◆ MATERIAL FOR THIS EXERCISE
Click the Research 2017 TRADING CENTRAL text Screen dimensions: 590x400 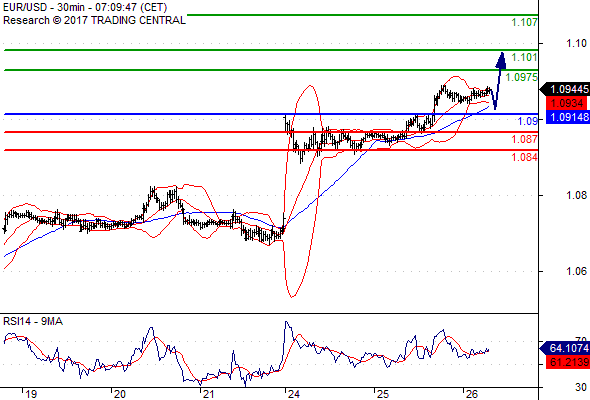pyautogui.click(x=94, y=20)
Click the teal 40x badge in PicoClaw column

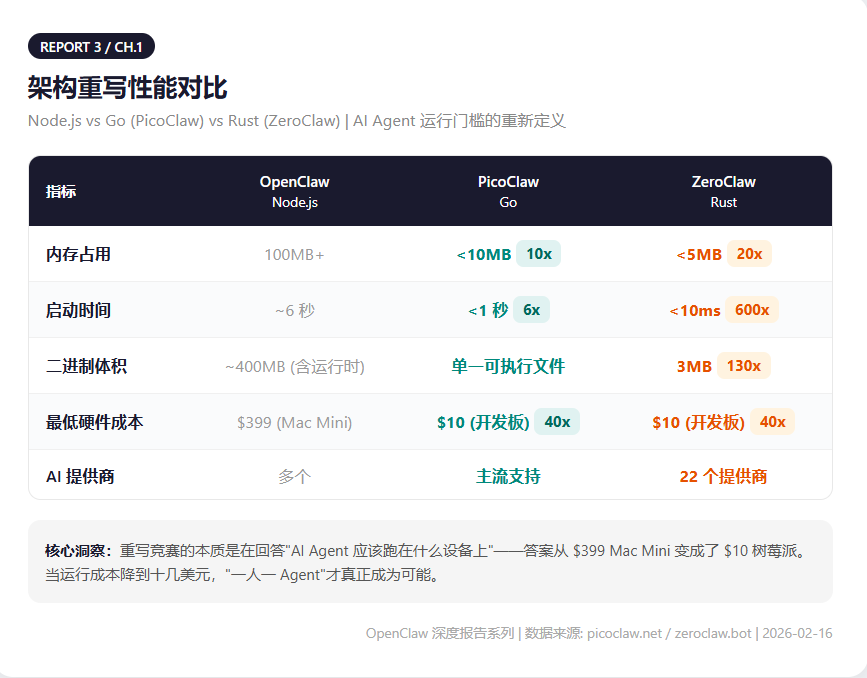(x=557, y=422)
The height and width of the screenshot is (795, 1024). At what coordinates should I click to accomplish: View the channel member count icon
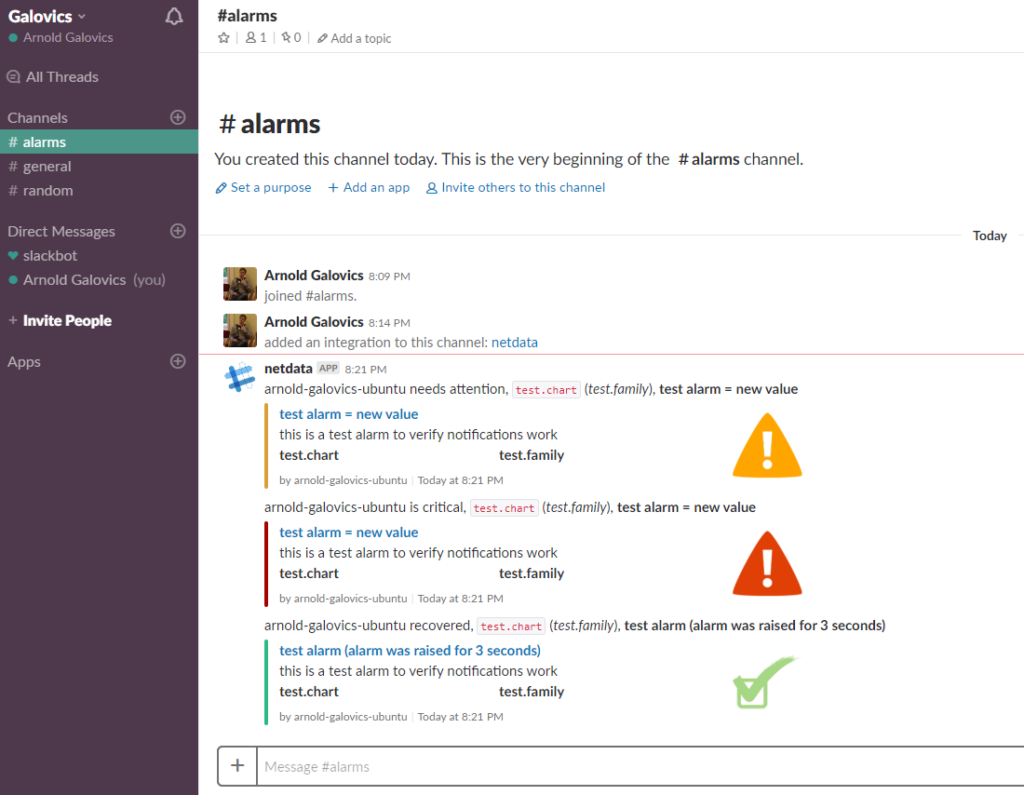250,37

◆ HOW TO COMPLETE THIS TASK
Keeping pictures out, repeat exactly the lines from the one containing "Click the teal 40x badge in PicoClaw column" through the end of the listing.

◆ EXERCISE ANSWER
Click the teal 40x badge in PicoClaw column

(x=557, y=422)
The height and width of the screenshot is (795, 1024). At what coordinates should I click to accomplish: View the channel member count icon
250,37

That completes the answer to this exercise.